Le crédit impôt recherche, justement a été l’occasion d’un affrontement à fleuret moucheté entre Jean-Louis Beffa et Patrick Pélata. Le premier ne l’estime guère. Plus précisément, il admet qu’il convient aux PME et ETI mais juge qu’il n’est pas adapté aux grands groupes (vidéo). « On ne leur demande pas suffisamment de contreparties. Pour les grandes entreprises, il faudrait que le crédit d’impôt soit lié à l’augmentation de la dépense de R&D et qu’il soit ciblé sur des programmes bien définis. » Et d’ajouter : « Le CIR n’a aucune composante de recherche coopérative et ne bénéficie pas à la seule industrie, les services et les banques en profitant également. […] Je ne crois pas que les laboratoires de R&D soient à roulettes. » Autrement dit, il serait inutile de financer les R&D des grands groupes dans l’optique de la maintenir en France. Patrick Pélata ne partage pas du tout ce point de vue : « nous avons besoin du CIR » dit le conseiller de Carlos Ghosn (vidéo).

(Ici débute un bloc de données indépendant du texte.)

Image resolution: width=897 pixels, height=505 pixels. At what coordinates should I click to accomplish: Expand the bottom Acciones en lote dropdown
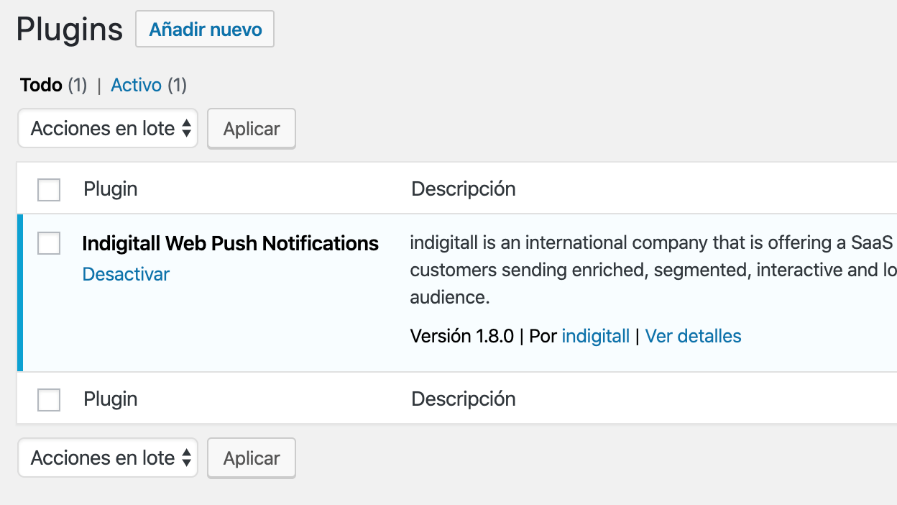coord(108,458)
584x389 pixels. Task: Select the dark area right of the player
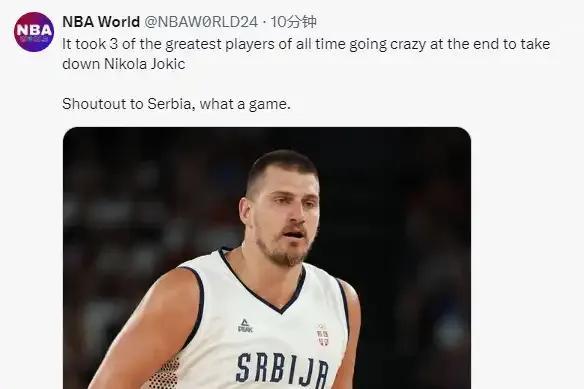(x=413, y=242)
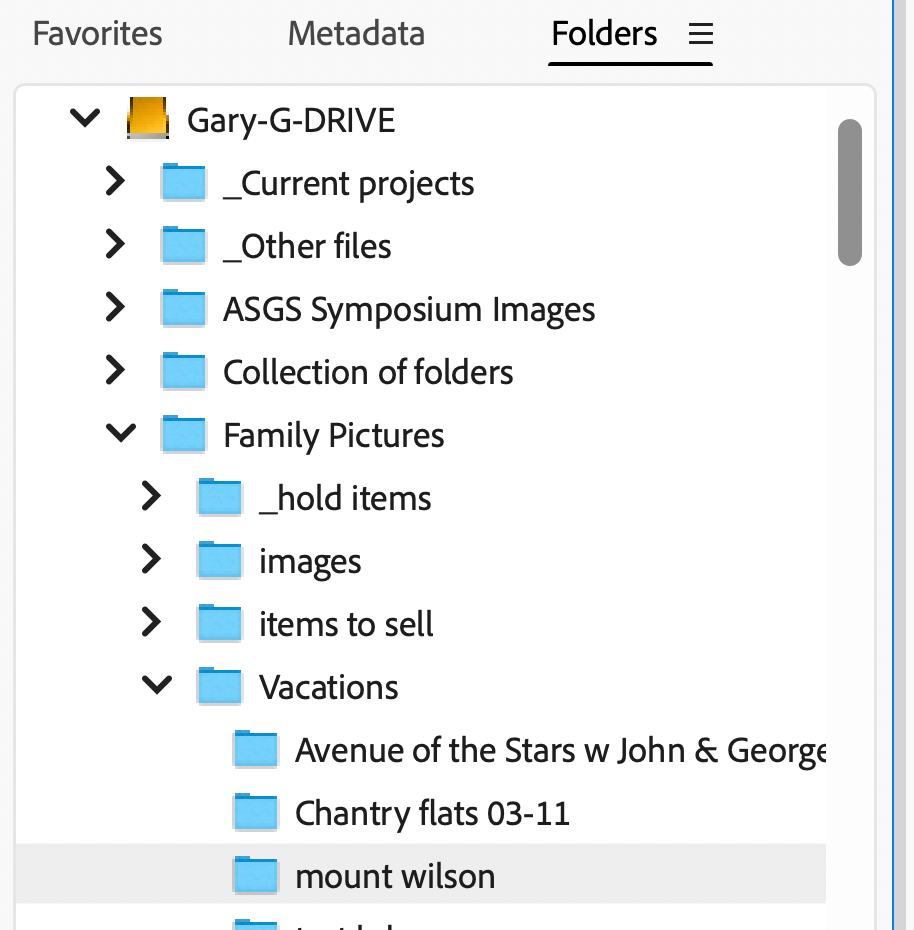Expand the items to sell folder

pos(150,622)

Il souligne que Renault « possède en Corée et en Roumaine d’importantes équipes de R&D et que les salaires y sont respectivement deux et quatre fois moins élevés qu’en France. » Même dans les pays comme l’Espagne où le CIR n’existe pas, les pouvoirs publics peuvent contribuer substanciellement aux investissements industriels. Il affirme donc que la R&D est bel et bien délocalisable et, ce faisant, que les délocalisations pourraient être plus nombreuses sans le CIR.

Au cours de ces Entretiens, l’Union européenne a eu droit à une double volée de bois vert de la part de Jean-Louis Beffa. C’est d’abord la politique de la concurrence de la Commission qui en a fait les frais : « La DG Concurrence est le principal fossoyeur de l’industrie. Sa politique est criminelle » s’emporte-t-il, déplorant que la Commission se polarise sur la concurrence intra européenne au nom d’une certaine perception du bien-être du consommateur, et bloque ainsi des rapprochements justifiés par la concurrence mondiale (vidéo).

Plus tard, Jean-Louis Beffa affirme : « L’Europe à 27 demeure un projet politique et un marché intérieur, mais elle n’a plus de sens dans le domaine économique » (vidéo). Il milite ainsi pour une Europe à deux vitesses, seul issue pour sauver l’Euro et, partant, l’économie. « Il faut casser le dispositif européen contraignant tel qu’il est et s’affranchir de la règle de l’unanimité. Nous n’avons plus le choix, nous n’avons plus le temps. L’Europe doit se réorganiser autour du noyau dur franco-allemand, avec des pays tels que l’Espagne, l’Italie, la Pologne ou la République Tchèque. »  L’Allemagne nous suivrait-elle ? « Je fais confiance aux producteurs allemands, qui sont conscients de ces enjeux, pour convaincre en ce sens les défenseurs à tous crins des intérêts des consommateurs » affirme-t-il.

Interrogé sur la récente installation d’une usine au Maroc, Patrick Pelata revendique le choix par Renault d’une stratégie où les véhicules low cost sont produits dans des pays à faible coût de main d’œuvre (Roumaine, Turquie, Maroc…) quand le haut-de-gamme reste fabriqué en France et en Espagne (vidéo). « Les Dacia, pour lesquelles il y a un réel marché, n’existeraient tout simplement pas si elles n’étaient pas produites dans ces pays. » Et il ajoute : « si nous ne fabriquons pas aujourd’hui ces voitures aux portes de l’Europe, le marché sera pris en quelques années par des entreprises indiennes ou chinoises. » Il va plus loin : « J’ai fait le compte : si l’on fait le bilan des 110 000 Dacia et Sandero importées pour être vendues en France, de l’exportation des pièces, des dépenses de R&D etc., la production de ces voitures aura rapporté en 2010 quelque 500 millions d’euros à l’économie française. »

La soirée est sur le point de se terminer lorsque Jean-Louis Beffa s’emporte contre « les patrons qui ne parlent que de création de valeur », ce qui selon lui donne une idée fausse de l’industrie et est en totale contradiction avec ses missions (vidéo). Il estime que les américains eux-mêmes finiront par découvrir les limites du pilotage de l’économie par la finance et qu’ils se montreront, comme toujours, capables de prendre des mesures drastiques pour restaurer la compétitivité de leur industrie. Voilà) pourquoi, même si le déclin industriel est inquiétant dans tous les pays occidentaux, il confie qu’il « n’enterrera jamais les État-Unis ».